"Liberty acts on the same principle as insurance.
When an accident, like a fire, happens, insurance spreads over a great number
of men and a great number of years losses that, in the absence of insurance,
would have fallen all at once upon one individual. But will anyone undertake
to affirm that fire has become a greater evil since the introduction of
insurance?"
This is the greatest and most common fallacy in reasoning.
Real sufferings, for example, have manifested themselves in England.
These sufferings come in the train of two other phenomena: first, the
reformed tariff; second, two bad harvests in succession.
To which of these two last circumstances are we to attribute the first?

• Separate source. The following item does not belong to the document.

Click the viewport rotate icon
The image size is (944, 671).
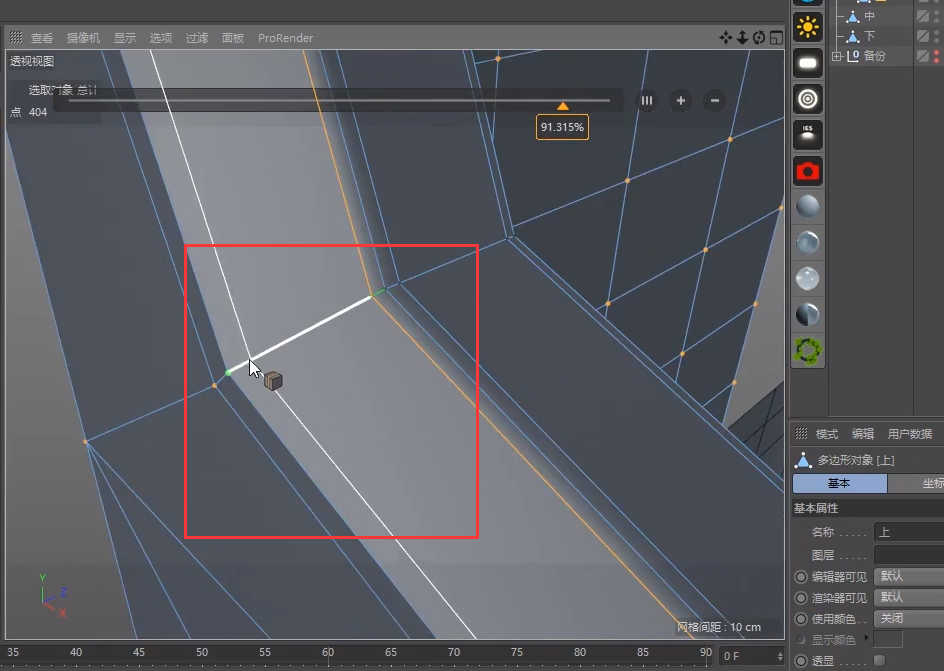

The protectionists exclaim, "It is this accursed free trade that does
all the harm. It promised us wonderful things; we accepted it; and here are
our manufacturers at a standstill, and the people suffering: Cum hoc, ergo
propter hoc."
Free trade distributes in the most uniform and equitable manner the fruits
that Providence accords to human labor. If we are deprived of part of these
fruits by natural causes, such as a succession of bad seasons, free trade
does not fail to distribute in the same manner what remains. Men are, no
doubt, not so well provided with what they want; but are we to impute this to
free trade, or on the bad harvests?
Liberty acts on the same principle as insurance. When an accident, like a
fire, happens, insurance spreads over a great number of men and a great
number of years losses that, in the absence of insurance, would have fallen
all at once upon one individual. But will anyone undertake to affirm that
fire has become a greater evil since the introduction of insurance?
In 1842, 1843, and 1844, the reduction of taxes began in England. At the
same time the harvests were very abundant; and we are led to conclude that
these two circumstances concurred in producing the unparalleled prosperity
which England enjoyed during that period.
In 1845 the harvest was bad, and in 1846 worse still.
Provisions rose in price; and the people were forced to expend their
resources on necessaries, and to limit their consumption of other
commodities. Clothing was less in demand, manufactories had less work, and
wages tended to fall.
Fortunately, in that same year, the barriers of restriction were still
more effectually removed, and an enormous quantity of provisions reached the
English market. Had this not been so, it is nearly certain that a formidable
revolution would have taken place.
And yet free trade is blamed for disasters that it tended to prevent, and
in part, at least, to repair!
A poor leper lived in solitude. Whatever he happened to touch, no one else
would touch. Obliged to pine in solitude, he led a miserable existence. An
eminent physician cured him, and now our poor hermit was admitted to all the
benefits of free trade, and had full liberty to effect exchanges. What
brilliant prospects were opened to him! He delighted in calculating the
advantages that, through his restored intercourse with his fellow men, he was
able to derive from his own vigorous exertions.
He happened to break both his arms, and was landed in poverty and misery.
The journalists who were witnesses of that misery said, "See to what
this liberty of making exchanges has reduced him! Verily, he was less to be
pitied when he lived alone."
"What!" said the physician, "do you make no allowance for
his broken arms? Has that accident nothing to do with his present unhappy
state? His misfortune arises from his having lost the use of his hands, and
not from his having been cured of his leprosy. He would have been a fitter
subject for your compassion had he been lame and leprous into the
bargain."
Post hoc, ergo propter hoc. Beware of that fallacy.